Using EDB Advanced Storage Pack

Suggest edits

The following are scenarios where the EDB Advances Storage Pack TAMs are useful.

Refdata example

A scenario where Refdata is useful is when creating a reference table of all the New York Stock Exchange (NYSE) stock symbols and their corporate names. This data is expected to change very rarely and be referenced frequently from a table tracking all stock trades for the entire market (like in the Advanced Autocluster example). You can use Refdata instead of heap to increase performance.

CREATE SEQUENCE nyse_symbol_id_seq;
CREATE TABLE nyse_symbol (
	nyse_symbol_id INTEGER NOT NULL PRIMARY KEY DEFAULT NEXTVAL('nyse_symbol_id_seq'),
	symbol TEXT NOT NULL,
	name TEXT NOT NULL
) USING refdata;

Autocluster example

A scenario where Autocluster is useful is with Internet of Things (IoT) data, which are usually inserted with many rows that relate to each other and often use append-only data.
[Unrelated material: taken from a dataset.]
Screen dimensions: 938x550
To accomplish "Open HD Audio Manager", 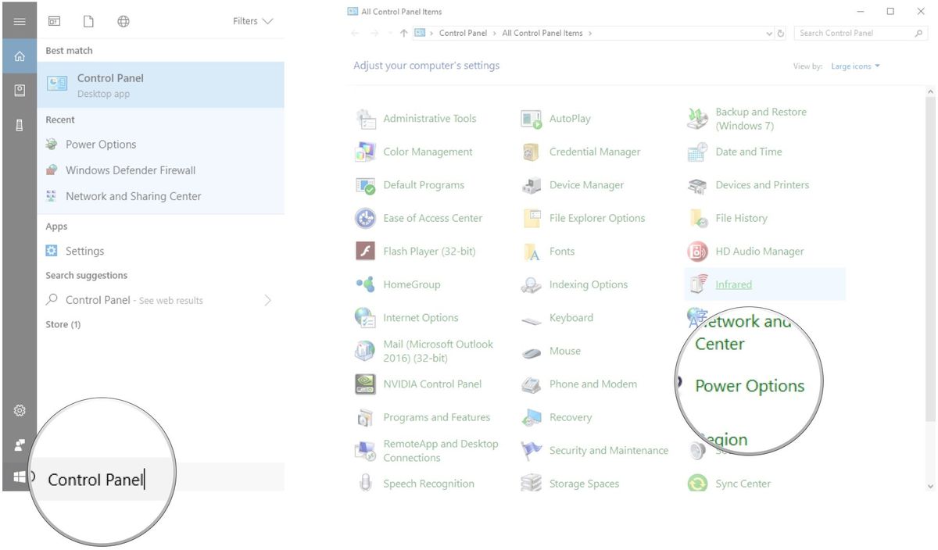I will (x=758, y=251).
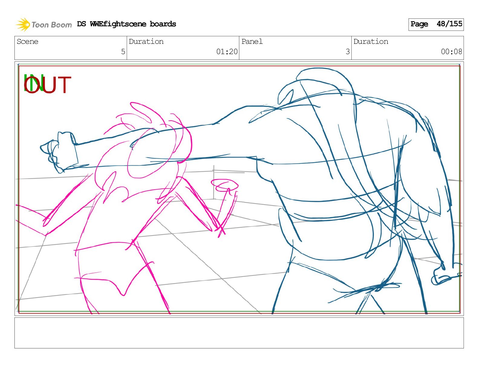Click the panel number 3 value
The height and width of the screenshot is (370, 479).
click(347, 52)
When using heap instead of Autocluster, Postgres can't cluster together these related rows, so access to the set of rows touches many data blocks, can be very slow, and is input/output heavy.

This example is for an IoT thermostat that reports house temperatures and temperature settings every 60 seconds:

CREATE TABLE iot (
    thermostat_id         bigint NOT NULL,
    recordtime            timestamp NOT NULL,
    measured_temperature  float4,
    temperature_setting   float4
) USING autocluster;

Using Autocluster, rows with the same thermostat_id are clustered together and are easier to access:

CREATE INDEX ON iot USING btree(thermostat_id);
SELECT autocluster.autocluster(
    rel := 'iot'::regclass,
    cols := '{1}',
    max_objects := 10000
);
Note

The cols parameter specifies which table is clustered. In this case, {1} corresponds to the first column of the table, thermostat_id, which is the most common access pattern.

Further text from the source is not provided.